Full-time jerks speak in code. Insults are guised. Just like my home life, where I had a bilingual relationship with the people around me, I may not speak in passive-aggressive slights as fluently, but I understand them.

We put extensions of ourselves out there for the world to interact with, and that extension, be it our art or our heart, can get it’s ass kissed and kicked — sometimes simultaneously.  It can feel like self-immolation.
I once had a friend call me after she’d heard someone made fun of my legs on a Brooklyn Vegan comment section. A person or two, she told me, also anonymous, came to my defense and said I was “hot.”  She called to tell me “Not to worry about it,” and that “it was cool my sisters came to my defense.”  My sisters don’t read Brooklyn Vegan, and their standing up for me would not be in the form of calling me hot. But this was her way of making sure I didn’t feel any of the kindness of someone standing up for me and paying me a compliment, because the defense came from fragments of me, my family.

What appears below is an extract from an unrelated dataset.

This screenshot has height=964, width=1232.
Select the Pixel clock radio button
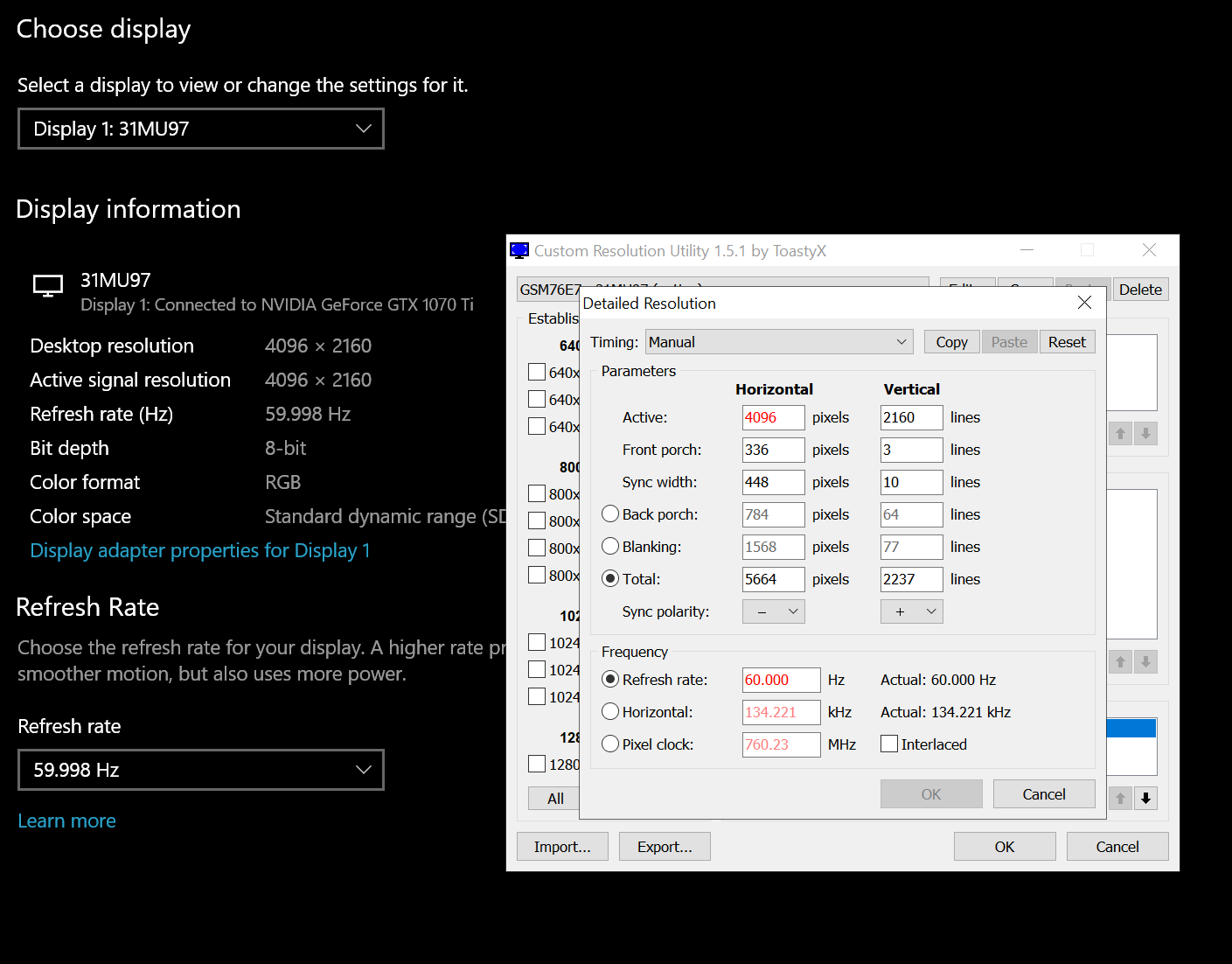coord(610,744)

It never got better. In fact, relationships with these jerky malignant narcissists never will. Finally it took an interview with Kanye West, whose “I’m like Jesus, but better” vibe never sat with me well even while his production and music sure did.  I was lured into watching a video where I was promised to observe Mr.West throwing down a beat on an MPC but it was overdubbed and I heard this:

You have to will positive energy into your life. You have to will your own way. You can’t let anyone take control of your dreams. When you walk around, that’s your life. Everyone is a part of your world.  So you make your decisions.  Not to be cliche, but they say, “you make your bed, and you lie in it.”  That’s why I think I got a bad rep when I first came out.  Because I refused to let anyone make my bed.  If someone asked me to wear a throwback jersey in a shoot, I’d say no.  If someone wanted me to pose in front of a car with rims, I’d say no.  Even if it was for the cover of a magazine, I would walk away from it.  Awards shows, arguments back stage, I’d say, “No, I’m not singing that part, I’m not doing this part.” Cos at the end of the day, nobody’s gonna say, “That production guy, I didn’t like his idea,” they’re gonna be like, “Man, Kanye had a bad performance.”  Just knowing that you reap what you sow.  I try my best to sew up some Gucci.

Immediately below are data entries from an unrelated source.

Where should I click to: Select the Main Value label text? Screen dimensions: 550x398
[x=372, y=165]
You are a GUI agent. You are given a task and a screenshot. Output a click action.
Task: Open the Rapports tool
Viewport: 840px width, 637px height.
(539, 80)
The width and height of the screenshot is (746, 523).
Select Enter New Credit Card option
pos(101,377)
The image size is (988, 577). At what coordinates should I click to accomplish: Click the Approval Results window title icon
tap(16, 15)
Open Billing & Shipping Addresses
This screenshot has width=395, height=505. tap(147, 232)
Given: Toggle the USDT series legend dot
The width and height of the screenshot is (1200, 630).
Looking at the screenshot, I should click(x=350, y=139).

I finally got it.  The chest-puffing is a protection!  From bad people’s bad fucking energy.  It’s like a string of garlic and crosses.  It’s the back the fuck off.  I needed to hear that it’s okay to project, “I’m better than this shit.”  Because I am.  I love the life I have, for the most part, and I’m fucking proud of my work. It’s what I want, it makes me happy.

There will always be some loser out there trying to assert their “I’m better than you” — and they’ll try to be clever about it.  You might even have a spell where you believe them.  But once you get out of that haze, walk the fuck away.  I know this better than anyone, I’m a girl with dark humor and dark hair, and I make quote unquote “dark” music…but now that I’ve cut out social cancers, I think I’m a better friend, a better daughter, a better sister, a better aunt, and a better companion. I embrace my happiness and I know making art is a dream.  I had people who loved me, who gave me warnings to stay away from jerks — and I owe them big cuddles and I thank them. And I thank Kanye West, and hell, The Pussycat Dolls too. If someone tries to fuck with your life, and your passions, eat them alive and spend your time doing the work they get so worked up about.  I feel like writing this now is a testament to that, because I never would have done this a year ago.

I leave you with this: I may be happy to be proud of myself, but I most certainly couldn’t, and never would tell you that I could steal your man.

One thought on “Cutting Out Emotional Cancer With Kanye

  1. Man I hear you on this, similar immigrant upbringing and culture shock with the wolves in NY. Thanks for the insight, will be applying it.